In previous blogs, I’ve written about the potential perils of lending, credit, and capital markets, and have asked the question:  As the Economy Stabilizes, Will Commercial Real Estate Markets Worsen?  I also discussed how investors and corporate occupants have recently been successful in buying office buildings for One Year’s Rent!

With $1.4 trillion in commercial debt expiring and in need of replacement over the next three to four years, many of us in the commercial real estate industry are asking ourselves:  “If the next shoe drops in commercial real estate, will the bottom fall out of the economic recovery?”

Let’s consider some of what’s going on:

  • Securities markets remain volatile
  • Credit markets appear to be moving slightly, but are doing so cautiously
  • Europe?  Don’t get me started!
  • The BP oil spill debacle in the Gulf of Mexico?  Too many bad things to say here about too many people!
  • Banks are still not aggressively lending for commercial real estate (Loans-to-value, recourse, and other important metrics are loosening, but are still rather challenging)
  • Despite a large portion of the nation’s commercial  real estate being owned by institutional investors, the majority of commercial properties are owned by private entities

One of the challenges in jump starting commercial real estate markets, that differs from the last declining real estate cycle, is that a majority of previously placed commercial real estate debt was securitized.  Replacing such debt now, often requires arduous negotiations and decision-making on broad and deep levels.  Challenges associated with time and cost of restructuring securitized debt has proven overwhelming to some borrowers, forcing foreclosure and deeds-in-lieu of foreclosure actions.
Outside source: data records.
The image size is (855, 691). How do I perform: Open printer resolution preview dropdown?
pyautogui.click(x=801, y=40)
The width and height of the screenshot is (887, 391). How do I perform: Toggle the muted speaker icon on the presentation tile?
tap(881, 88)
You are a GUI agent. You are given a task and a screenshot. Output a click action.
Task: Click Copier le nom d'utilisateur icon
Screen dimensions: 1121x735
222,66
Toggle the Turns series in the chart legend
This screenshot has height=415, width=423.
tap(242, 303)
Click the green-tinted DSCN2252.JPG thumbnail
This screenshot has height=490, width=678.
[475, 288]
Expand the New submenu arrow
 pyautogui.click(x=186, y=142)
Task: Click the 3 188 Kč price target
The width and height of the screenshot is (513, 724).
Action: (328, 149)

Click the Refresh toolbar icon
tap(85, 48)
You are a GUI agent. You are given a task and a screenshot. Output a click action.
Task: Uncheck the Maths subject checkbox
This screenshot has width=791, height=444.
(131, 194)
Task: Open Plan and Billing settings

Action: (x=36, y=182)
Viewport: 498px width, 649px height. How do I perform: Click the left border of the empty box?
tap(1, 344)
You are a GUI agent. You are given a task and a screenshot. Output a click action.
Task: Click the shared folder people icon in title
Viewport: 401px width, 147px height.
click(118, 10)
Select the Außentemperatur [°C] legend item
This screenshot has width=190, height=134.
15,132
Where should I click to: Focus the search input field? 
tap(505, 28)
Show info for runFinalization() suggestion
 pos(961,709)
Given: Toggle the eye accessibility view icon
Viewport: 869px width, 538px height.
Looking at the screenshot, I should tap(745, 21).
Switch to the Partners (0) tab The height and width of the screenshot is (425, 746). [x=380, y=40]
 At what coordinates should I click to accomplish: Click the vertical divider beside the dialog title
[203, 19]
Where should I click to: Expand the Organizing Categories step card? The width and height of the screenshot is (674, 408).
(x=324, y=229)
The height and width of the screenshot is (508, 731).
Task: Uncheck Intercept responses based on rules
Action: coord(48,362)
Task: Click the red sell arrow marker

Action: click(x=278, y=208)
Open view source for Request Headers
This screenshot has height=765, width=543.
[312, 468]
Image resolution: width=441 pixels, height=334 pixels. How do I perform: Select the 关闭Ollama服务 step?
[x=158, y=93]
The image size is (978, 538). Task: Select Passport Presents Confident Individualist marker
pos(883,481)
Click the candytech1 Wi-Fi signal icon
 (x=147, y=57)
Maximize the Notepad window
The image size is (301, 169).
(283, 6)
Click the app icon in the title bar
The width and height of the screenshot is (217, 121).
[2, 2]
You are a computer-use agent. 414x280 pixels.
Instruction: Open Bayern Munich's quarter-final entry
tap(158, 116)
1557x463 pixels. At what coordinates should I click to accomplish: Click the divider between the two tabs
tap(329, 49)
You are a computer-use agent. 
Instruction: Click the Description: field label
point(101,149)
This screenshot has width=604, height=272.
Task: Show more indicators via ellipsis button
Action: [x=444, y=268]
Some banks, becoming saturated with delinquent loans, non-performing properties, pending foreclosures, forbearance, and foreclosure avoidance procedures, simply will not or cannot return to lending in the near term.  They have become, in essence, property disposition servicers.  We’ve seen that before…can anyone say “Resolution Trust Corporation”?

In the current environment, banks and other lenders are more likely to lend on fully leased commercial properties.   Such properties represent the minority of those seeking funding.  Other lenders are focused primarily on residential properties, and are offering loan terms that are considerably more favorable than those available for commercial properties.  As a result, many commercial investors have moved into residential real estate investing.

How will the economy work its way through these challenges?  What must occur in order for commercial real estate markets to truly stabilize?  Can banks simply lend their way out of this?  Will recovering capital markets catch that other shoe?  What are your thoughts?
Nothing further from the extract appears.